Required action:
Go through the listing and write out each line exactly.

Data for the task:
================================
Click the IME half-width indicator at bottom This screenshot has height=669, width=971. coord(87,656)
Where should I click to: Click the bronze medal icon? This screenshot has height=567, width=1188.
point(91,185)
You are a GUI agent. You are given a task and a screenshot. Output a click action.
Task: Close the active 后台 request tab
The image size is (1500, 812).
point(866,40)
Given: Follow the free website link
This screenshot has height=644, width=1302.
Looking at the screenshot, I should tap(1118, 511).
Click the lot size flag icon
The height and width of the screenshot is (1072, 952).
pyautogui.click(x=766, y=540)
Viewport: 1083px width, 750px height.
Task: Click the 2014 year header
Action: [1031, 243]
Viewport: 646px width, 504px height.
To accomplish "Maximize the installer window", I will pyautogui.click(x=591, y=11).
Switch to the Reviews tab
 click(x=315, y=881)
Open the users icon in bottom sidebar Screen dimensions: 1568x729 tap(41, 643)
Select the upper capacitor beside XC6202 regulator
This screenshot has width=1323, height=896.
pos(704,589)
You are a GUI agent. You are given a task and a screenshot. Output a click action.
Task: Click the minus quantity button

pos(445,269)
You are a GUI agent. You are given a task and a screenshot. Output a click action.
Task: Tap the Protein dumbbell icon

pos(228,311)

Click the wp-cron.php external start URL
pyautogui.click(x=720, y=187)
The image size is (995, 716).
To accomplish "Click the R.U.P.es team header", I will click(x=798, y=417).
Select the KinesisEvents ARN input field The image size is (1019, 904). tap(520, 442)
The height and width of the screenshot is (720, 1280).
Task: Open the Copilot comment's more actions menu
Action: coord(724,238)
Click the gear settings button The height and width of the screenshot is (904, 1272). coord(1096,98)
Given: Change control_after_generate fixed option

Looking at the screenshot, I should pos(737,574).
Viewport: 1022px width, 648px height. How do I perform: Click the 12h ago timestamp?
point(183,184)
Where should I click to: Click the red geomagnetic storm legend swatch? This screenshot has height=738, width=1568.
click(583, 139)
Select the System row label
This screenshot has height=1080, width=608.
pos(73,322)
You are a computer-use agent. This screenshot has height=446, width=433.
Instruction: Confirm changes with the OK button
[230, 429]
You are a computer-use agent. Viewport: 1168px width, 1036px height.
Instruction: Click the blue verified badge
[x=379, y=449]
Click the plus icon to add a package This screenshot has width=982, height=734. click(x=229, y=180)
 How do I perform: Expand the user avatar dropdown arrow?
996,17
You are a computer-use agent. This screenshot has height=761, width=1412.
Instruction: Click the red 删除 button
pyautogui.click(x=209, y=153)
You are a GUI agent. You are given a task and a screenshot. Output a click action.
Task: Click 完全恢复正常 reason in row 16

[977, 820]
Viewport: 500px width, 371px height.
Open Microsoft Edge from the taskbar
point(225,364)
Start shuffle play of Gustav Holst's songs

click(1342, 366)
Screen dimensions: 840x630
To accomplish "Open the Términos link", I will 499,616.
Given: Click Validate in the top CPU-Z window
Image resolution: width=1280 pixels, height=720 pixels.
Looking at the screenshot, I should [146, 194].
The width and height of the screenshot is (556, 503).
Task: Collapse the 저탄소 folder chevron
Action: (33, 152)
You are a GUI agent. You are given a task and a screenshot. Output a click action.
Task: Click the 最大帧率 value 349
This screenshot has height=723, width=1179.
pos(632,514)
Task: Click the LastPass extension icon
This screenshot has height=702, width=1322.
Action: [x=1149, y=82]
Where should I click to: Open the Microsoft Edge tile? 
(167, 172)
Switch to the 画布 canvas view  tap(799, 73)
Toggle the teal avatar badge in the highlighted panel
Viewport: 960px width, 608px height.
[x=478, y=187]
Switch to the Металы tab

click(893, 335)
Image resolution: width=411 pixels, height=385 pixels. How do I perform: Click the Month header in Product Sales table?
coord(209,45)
================================
Exercise answer:
Click the IME half-width indicator at bottom This screenshot has height=669, width=971. coord(87,656)
Where should I click to: Click the bronze medal icon? This screenshot has height=567, width=1188.
point(91,185)
You are a GUI agent. You are given a task and a screenshot. Output a click action.
Task: Close the active 后台 request tab
The image size is (1500, 812).
point(866,40)
Given: Follow the free website link
This screenshot has height=644, width=1302.
Looking at the screenshot, I should tap(1118, 511).
Click the lot size flag icon
The height and width of the screenshot is (1072, 952).
pyautogui.click(x=766, y=540)
Viewport: 1083px width, 750px height.
Task: Click the 2014 year header
Action: [1031, 243]
Viewport: 646px width, 504px height.
To accomplish "Maximize the installer window", I will pyautogui.click(x=591, y=11).
Switch to the Reviews tab
 click(x=315, y=881)
Open the users icon in bottom sidebar Screen dimensions: 1568x729 tap(41, 643)
Select the upper capacitor beside XC6202 regulator
This screenshot has width=1323, height=896.
pos(704,589)
You are a GUI agent. You are given a task and a screenshot. Output a click action.
Task: Click the minus quantity button

pos(445,269)
You are a GUI agent. You are given a task and a screenshot. Output a click action.
Task: Tap the Protein dumbbell icon

pos(228,311)

Click the wp-cron.php external start URL
pyautogui.click(x=720, y=187)
The image size is (995, 716).
To accomplish "Click the R.U.P.es team header", I will click(x=798, y=417).
Select the KinesisEvents ARN input field The image size is (1019, 904). tap(520, 442)
The height and width of the screenshot is (720, 1280).
Task: Open the Copilot comment's more actions menu
Action: coord(724,238)
Click the gear settings button The height and width of the screenshot is (904, 1272). coord(1096,98)
Given: Change control_after_generate fixed option

Looking at the screenshot, I should pos(737,574).
Viewport: 1022px width, 648px height. How do I perform: Click the 12h ago timestamp?
point(183,184)
Where should I click to: Click the red geomagnetic storm legend swatch? This screenshot has height=738, width=1568.
click(583, 139)
Select the System row label
This screenshot has height=1080, width=608.
pos(73,322)
You are a computer-use agent. This screenshot has height=446, width=433.
Instruction: Confirm changes with the OK button
[230, 429]
You are a computer-use agent. Viewport: 1168px width, 1036px height.
Instruction: Click the blue verified badge
[x=379, y=449]
Click the plus icon to add a package This screenshot has width=982, height=734. click(x=229, y=180)
 How do I perform: Expand the user avatar dropdown arrow?
996,17
You are a computer-use agent. This screenshot has height=761, width=1412.
Instruction: Click the red 删除 button
pyautogui.click(x=209, y=153)
You are a GUI agent. You are given a task and a screenshot. Output a click action.
Task: Click 完全恢复正常 reason in row 16

[977, 820]
Viewport: 500px width, 371px height.
Open Microsoft Edge from the taskbar
point(225,364)
Start shuffle play of Gustav Holst's songs

click(1342, 366)
Screen dimensions: 840x630
To accomplish "Open the Términos link", I will 499,616.
Given: Click Validate in the top CPU-Z window
Image resolution: width=1280 pixels, height=720 pixels.
Looking at the screenshot, I should [146, 194].
The width and height of the screenshot is (556, 503).
Task: Collapse the 저탄소 folder chevron
Action: (33, 152)
You are a GUI agent. You are given a task and a screenshot. Output a click action.
Task: Click the 最大帧率 value 349
This screenshot has height=723, width=1179.
pos(632,514)
Task: Click the LastPass extension icon
This screenshot has height=702, width=1322.
Action: [x=1149, y=82]
Where should I click to: Open the Microsoft Edge tile? 
(167, 172)
Switch to the 画布 canvas view  tap(799, 73)
Toggle the teal avatar badge in the highlighted panel
Viewport: 960px width, 608px height.
[x=478, y=187]
Switch to the Металы tab

click(893, 335)
Image resolution: width=411 pixels, height=385 pixels. How do I perform: Click the Month header in Product Sales table?
coord(209,45)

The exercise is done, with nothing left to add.